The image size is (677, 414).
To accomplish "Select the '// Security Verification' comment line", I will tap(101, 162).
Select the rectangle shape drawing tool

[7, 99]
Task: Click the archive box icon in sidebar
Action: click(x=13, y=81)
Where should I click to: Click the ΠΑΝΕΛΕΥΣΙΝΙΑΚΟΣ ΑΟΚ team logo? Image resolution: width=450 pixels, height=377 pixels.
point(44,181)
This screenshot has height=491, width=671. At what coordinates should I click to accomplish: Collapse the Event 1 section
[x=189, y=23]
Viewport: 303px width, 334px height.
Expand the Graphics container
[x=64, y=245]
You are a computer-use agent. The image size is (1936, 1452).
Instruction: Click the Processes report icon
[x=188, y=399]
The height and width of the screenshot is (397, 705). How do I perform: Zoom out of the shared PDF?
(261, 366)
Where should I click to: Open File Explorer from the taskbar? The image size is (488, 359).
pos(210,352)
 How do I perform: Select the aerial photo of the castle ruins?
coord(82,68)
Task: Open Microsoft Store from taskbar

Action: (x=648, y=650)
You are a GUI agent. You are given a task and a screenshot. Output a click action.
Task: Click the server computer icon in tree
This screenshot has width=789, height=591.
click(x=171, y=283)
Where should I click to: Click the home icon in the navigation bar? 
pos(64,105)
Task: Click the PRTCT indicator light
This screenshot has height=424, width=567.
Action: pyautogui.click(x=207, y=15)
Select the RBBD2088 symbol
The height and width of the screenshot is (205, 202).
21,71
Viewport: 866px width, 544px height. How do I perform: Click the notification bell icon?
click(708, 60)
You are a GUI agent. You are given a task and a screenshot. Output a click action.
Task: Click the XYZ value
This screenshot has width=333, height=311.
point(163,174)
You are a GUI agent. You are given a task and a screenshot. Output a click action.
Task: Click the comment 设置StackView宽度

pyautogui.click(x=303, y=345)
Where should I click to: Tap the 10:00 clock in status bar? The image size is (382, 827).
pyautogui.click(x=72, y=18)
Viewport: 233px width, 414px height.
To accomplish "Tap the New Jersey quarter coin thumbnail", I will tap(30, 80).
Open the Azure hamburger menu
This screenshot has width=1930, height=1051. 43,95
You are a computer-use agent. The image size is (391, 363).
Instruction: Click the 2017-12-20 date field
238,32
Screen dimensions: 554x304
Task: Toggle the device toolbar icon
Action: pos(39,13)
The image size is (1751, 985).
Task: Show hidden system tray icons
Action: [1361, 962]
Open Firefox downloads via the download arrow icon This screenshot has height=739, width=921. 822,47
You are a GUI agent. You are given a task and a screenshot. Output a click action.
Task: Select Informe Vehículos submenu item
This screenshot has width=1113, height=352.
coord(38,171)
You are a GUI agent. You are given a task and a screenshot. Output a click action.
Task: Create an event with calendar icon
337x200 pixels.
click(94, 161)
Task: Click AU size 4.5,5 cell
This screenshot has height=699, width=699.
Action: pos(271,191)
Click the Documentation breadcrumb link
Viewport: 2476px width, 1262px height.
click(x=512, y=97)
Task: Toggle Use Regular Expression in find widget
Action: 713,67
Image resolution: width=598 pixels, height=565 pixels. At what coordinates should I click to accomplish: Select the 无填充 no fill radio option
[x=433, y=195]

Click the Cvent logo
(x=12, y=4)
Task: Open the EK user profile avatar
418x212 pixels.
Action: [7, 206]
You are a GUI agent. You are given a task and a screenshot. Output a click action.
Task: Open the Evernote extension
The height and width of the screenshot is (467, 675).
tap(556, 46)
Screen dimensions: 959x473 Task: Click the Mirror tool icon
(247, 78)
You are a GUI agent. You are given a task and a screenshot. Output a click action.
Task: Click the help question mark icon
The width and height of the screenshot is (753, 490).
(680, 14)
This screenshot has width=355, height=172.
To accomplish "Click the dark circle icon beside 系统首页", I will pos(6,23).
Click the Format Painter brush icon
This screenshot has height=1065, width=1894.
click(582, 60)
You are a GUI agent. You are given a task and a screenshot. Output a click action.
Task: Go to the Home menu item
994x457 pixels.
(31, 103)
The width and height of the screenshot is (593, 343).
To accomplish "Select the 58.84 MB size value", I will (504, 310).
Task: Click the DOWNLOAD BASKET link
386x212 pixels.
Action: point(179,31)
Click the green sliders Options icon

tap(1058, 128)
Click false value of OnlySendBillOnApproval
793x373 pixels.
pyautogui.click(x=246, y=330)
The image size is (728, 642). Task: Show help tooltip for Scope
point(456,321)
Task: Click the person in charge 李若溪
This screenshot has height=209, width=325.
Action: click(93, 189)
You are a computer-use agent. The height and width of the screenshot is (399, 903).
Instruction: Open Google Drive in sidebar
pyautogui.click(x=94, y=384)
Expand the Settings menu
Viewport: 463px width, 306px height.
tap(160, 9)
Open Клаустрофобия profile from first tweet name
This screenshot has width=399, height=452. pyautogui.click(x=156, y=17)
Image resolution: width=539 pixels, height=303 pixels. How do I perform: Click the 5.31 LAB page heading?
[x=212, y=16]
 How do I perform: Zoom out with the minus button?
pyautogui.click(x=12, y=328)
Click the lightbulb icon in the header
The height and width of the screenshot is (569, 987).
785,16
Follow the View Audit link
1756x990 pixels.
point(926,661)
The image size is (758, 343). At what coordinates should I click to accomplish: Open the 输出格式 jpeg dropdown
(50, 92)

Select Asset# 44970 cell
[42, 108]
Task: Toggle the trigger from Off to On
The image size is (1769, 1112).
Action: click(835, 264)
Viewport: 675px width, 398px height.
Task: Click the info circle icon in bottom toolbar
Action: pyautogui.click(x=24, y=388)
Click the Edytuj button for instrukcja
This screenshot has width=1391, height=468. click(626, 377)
──────────────────────────────
- [Work to do]: Reproduce the part that opens with the line containing "Where should I click to: Click the home" and closes with the line containing "Action: 713,67", changing "calendar icon" to "plus button" and leaving everything else unaltered.

- [Answer to this problem]:
Where should I click to: Click the home icon in the navigation bar? 
pos(64,105)
Task: Click the PRTCT indicator light
This screenshot has height=424, width=567.
Action: pyautogui.click(x=207, y=15)
Select the RBBD2088 symbol
The height and width of the screenshot is (205, 202).
21,71
Viewport: 866px width, 544px height. How do I perform: Click the notification bell icon?
click(708, 60)
You are a GUI agent. You are given a task and a screenshot. Output a click action.
Task: Click the XYZ value
This screenshot has width=333, height=311.
point(163,174)
You are a GUI agent. You are given a task and a screenshot. Output a click action.
Task: Click the comment 设置StackView宽度

pyautogui.click(x=303, y=345)
Where should I click to: Tap the 10:00 clock in status bar? The image size is (382, 827).
pyautogui.click(x=72, y=18)
Viewport: 233px width, 414px height.
To accomplish "Tap the New Jersey quarter coin thumbnail", I will tap(30, 80).
Open the Azure hamburger menu
This screenshot has width=1930, height=1051. 43,95
You are a computer-use agent. The image size is (391, 363).
Instruction: Click the 2017-12-20 date field
238,32
Screen dimensions: 554x304
Task: Toggle the device toolbar icon
Action: pos(39,13)
The image size is (1751, 985).
Task: Show hidden system tray icons
Action: [1361, 962]
Open Firefox downloads via the download arrow icon This screenshot has height=739, width=921. 822,47
You are a GUI agent. You are given a task and a screenshot. Output a click action.
Task: Select Informe Vehículos submenu item
This screenshot has width=1113, height=352.
coord(38,171)
You are a GUI agent. You are given a task and a screenshot. Output a click action.
Task: Create an event with plus button
337x200 pixels.
click(94, 161)
Task: Click AU size 4.5,5 cell
This screenshot has height=699, width=699.
Action: pos(271,191)
Click the Documentation breadcrumb link
Viewport: 2476px width, 1262px height.
click(x=512, y=97)
Task: Toggle Use Regular Expression in find widget
Action: 713,67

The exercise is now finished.